Background: Regulatory T cells (Treg(s)), particularly the CD4(+)CD25(+)Foxp3(+) Treg(s), down regulate immunity and promote tumor cell growth by directly suppressing CD8(+) and CD4(+) T cells. Alternatively they can promote tumor growth by generating interleukin-10 (IL-10) and transforming growth factor beta (TGF beta) in situ, which help tumor cells to evade the immune system. Methods: In vivo tumor models were prepared via subcutaneous injection with a suspension of B16 melanoma cells into the left upper flank of C57BL/6 J mice.
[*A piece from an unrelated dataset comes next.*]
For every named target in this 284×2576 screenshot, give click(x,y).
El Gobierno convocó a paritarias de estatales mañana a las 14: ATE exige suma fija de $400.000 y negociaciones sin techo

The mice were randomized into five groups: radiotherapy (RT), chemotherapy (CT), radiochemotherapy (RCT), Inteferon a (INF alpha) groups, and a control group. Flow cytometry was used to determine the Tregs levels in the spleen and peripheral blood, and immunohistochemistry was performed to determine the expression levels of TGF beta and IL-10 in the tumor microenvironment. Results: Tumor weight was significantly reduced in the CT or RCT groups (40.91 % and 41.83 %, respectively), while the reduction in tumor weight was relatively lower for the RT and IFN alpha groups (15.10 % and 13.15 %, respectively). The flow cytometry results showed that the ratios of CD4(+)CD25(+)Foxp3(+) Treg(s) to lymphocytes and CD4(+) cells in the spleen and in peripheral blood were significantly decreased after treatment with IFN alpha (P < 0.05). Expression of TGF beta and IL-10 in the tumor microenvironment in the CT and RT groups was higher compared with the control group (P < 0.01), while the expression of TGF beta and IL-10 in the INF alpha group was not significantly different (P > 0.05). Conclusions: The results show that INF alpha-2b inhibits cancer cell immune evasion by decreasing the levels of CD4(+)CD25(+)Foxp3(+) Treg(s) and suppressing the expression of TGF beta and IL-10 in the tumor microenvironment.